Stored data:

--*--

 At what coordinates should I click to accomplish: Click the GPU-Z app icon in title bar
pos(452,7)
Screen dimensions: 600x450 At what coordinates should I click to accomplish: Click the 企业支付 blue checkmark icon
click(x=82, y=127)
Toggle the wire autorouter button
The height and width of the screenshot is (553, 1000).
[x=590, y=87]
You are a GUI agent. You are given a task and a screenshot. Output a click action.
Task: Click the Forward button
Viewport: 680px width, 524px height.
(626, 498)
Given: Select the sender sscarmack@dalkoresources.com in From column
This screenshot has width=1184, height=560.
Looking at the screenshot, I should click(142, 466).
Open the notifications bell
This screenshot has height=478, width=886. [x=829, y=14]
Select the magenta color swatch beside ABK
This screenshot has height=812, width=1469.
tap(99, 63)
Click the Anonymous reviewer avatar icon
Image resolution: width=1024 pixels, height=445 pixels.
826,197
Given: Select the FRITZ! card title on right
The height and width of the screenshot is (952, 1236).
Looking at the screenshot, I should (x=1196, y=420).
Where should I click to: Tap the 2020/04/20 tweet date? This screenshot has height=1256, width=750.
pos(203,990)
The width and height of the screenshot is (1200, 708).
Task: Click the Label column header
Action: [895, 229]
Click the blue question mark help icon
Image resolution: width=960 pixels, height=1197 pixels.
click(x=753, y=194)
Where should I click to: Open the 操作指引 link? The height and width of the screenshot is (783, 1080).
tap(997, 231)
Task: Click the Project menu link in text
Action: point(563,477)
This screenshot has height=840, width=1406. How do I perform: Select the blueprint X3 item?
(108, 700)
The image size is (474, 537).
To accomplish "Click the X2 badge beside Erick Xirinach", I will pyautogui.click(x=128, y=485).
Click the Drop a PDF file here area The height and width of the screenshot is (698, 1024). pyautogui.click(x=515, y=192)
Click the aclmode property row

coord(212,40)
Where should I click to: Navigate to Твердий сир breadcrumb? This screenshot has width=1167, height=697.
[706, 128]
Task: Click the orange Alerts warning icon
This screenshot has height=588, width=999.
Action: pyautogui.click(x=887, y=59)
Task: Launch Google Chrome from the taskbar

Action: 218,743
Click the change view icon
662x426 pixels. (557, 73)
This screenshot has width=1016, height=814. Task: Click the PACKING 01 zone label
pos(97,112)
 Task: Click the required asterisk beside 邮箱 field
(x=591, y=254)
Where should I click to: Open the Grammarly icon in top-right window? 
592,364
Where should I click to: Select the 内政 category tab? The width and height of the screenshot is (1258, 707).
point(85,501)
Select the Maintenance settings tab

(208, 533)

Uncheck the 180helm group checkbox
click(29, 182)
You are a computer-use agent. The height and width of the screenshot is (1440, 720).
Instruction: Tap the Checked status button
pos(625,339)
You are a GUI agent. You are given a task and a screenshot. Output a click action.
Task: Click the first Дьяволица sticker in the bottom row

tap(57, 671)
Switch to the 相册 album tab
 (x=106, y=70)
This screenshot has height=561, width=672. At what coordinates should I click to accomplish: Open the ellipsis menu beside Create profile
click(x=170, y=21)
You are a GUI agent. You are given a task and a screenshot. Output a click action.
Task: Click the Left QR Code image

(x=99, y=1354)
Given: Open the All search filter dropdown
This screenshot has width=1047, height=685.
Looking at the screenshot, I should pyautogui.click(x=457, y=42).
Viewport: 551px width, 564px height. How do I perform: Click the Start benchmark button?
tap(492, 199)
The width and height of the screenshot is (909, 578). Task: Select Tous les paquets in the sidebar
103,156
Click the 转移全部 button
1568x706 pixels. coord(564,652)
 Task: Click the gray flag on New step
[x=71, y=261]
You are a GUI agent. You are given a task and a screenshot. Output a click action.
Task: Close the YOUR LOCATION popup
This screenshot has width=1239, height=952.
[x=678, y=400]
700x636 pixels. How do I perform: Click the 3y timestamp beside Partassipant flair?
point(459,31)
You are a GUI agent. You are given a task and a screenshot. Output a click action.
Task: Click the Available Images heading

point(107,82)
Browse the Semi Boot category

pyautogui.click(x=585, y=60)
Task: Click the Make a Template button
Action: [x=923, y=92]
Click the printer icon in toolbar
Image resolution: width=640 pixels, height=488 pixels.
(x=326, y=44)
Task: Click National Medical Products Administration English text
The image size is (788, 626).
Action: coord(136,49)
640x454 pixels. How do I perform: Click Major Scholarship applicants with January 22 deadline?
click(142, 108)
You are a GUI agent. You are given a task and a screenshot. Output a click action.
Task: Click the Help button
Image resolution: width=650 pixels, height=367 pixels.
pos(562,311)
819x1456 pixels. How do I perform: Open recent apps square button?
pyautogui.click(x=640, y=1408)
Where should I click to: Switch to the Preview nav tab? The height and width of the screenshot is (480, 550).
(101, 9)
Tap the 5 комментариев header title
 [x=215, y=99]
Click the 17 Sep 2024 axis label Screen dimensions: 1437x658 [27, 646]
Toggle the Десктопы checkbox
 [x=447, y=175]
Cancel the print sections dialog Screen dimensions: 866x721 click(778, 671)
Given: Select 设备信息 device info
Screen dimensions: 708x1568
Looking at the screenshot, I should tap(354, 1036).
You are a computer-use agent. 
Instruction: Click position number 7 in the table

--*--

**What needs to be done**. Find the lines above that contain the word "computer" and collect them.

**Task solution**.
You are a computer-use agent. The height and width of the screenshot is (1440, 720).
You are a computer-use agent. 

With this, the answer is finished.